Sunday, May 29, 2011

わいろ

「 あなたはさばきを曲げてはならない。人をかたより見てはならない。また賄賂を取ってはならない。賄賂は賢い者の目をくらまし、正しい者の事件を曲げるからである。ただ公義をのみ求めなければならない。そうすればあなたは生きながらえて、あなたの神、主が賜わる地を所有するにいたるであろう。」  申命記16章19~20節
 出エジプト記や申命記に「賄賂」という言葉が出てきます。神の言葉である聖書の中にどうして出てくるのだろうと思われる兄姉もいらっしゃる事でしょう。聖書が「清い言葉」の本という意味以上に、実は、神さまが「良いもの」として創られ、神さまの助け手として働くことを期待されていた「人間」のありのままの姿、罪人の姿を記されているから、人間の醜さ、酷さ、弱さが記録されているのです。「あなたは賄賂を取ってはならない。賄賂は人の目をくらまし、正しい者の事件をも曲げさせるからである。」(出エジプト23:8)とあり、イスラエルの契約の民に証しと警告を語っている申命記の教えに繋がる事と考えられます。賄賂はあえて定義すれば、互いの利益に誘導しようとする「えこひいき」であって、不正義となります。公正公平で在られる神さまの前に正義であるとは言えないのです。

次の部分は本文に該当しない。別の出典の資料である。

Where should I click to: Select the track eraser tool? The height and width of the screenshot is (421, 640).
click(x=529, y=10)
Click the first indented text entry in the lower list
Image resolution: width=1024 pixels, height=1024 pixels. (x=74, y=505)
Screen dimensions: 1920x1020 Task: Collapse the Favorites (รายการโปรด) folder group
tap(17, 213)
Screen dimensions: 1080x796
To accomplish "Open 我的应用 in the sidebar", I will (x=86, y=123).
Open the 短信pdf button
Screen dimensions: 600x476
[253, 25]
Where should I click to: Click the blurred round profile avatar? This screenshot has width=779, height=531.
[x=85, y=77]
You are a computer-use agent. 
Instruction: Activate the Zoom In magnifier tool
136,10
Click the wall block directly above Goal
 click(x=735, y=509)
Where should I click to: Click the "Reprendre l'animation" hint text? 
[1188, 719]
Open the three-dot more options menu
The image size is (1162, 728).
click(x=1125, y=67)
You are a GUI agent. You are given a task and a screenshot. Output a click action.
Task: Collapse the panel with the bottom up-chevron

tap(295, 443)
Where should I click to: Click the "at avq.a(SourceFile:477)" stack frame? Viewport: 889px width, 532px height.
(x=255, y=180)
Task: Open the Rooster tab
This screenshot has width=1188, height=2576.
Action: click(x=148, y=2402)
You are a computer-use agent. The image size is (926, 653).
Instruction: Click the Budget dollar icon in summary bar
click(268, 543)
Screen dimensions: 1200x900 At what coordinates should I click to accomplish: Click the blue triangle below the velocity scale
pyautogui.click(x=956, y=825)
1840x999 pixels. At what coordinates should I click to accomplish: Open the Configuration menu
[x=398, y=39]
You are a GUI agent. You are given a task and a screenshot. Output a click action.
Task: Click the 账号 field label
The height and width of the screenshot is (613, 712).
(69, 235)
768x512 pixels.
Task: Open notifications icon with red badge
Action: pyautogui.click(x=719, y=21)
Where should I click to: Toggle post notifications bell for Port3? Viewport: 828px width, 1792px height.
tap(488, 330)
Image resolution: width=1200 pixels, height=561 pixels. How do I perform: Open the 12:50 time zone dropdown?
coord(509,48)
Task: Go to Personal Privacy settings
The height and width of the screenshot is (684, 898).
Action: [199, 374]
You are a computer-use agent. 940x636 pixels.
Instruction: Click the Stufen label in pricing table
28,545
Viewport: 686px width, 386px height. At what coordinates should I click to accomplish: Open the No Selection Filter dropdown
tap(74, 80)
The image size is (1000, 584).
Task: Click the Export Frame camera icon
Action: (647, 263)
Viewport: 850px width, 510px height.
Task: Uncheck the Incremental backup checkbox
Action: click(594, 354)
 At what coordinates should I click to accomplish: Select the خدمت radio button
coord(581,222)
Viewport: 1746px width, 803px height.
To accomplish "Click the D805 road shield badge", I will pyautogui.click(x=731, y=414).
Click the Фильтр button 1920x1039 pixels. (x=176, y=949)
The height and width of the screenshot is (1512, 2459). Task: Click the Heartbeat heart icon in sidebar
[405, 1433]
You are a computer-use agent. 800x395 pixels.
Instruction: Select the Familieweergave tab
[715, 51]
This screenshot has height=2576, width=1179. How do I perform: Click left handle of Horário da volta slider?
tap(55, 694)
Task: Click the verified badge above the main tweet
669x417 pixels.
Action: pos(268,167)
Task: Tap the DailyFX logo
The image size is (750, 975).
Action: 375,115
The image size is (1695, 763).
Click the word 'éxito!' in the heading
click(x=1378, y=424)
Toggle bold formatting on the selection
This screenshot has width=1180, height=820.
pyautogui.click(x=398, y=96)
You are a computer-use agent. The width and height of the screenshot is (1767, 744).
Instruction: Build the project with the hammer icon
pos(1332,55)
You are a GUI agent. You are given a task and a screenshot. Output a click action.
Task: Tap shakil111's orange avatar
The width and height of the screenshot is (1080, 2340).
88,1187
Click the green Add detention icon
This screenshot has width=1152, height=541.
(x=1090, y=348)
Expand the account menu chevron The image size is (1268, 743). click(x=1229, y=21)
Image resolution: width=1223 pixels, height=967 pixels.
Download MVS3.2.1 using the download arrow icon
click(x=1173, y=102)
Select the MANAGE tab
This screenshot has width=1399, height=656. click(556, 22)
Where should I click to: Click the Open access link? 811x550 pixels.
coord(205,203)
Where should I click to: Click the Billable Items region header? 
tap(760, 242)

キリスト者の自由は、「弱い者を悲しませない」配慮が求められています。社会的にも人道的にも弱者に寄り添った目線にかなった言葉や行動が求められます。賄賂は金銭に止まらず、えこひいきする言葉にも及ぶのです。「わたしの心をあなたのあかしに傾けさせ、不正な利得に傾けさせないでください。」(詩篇119:36)弱さを知りみ言葉でガードしましょう。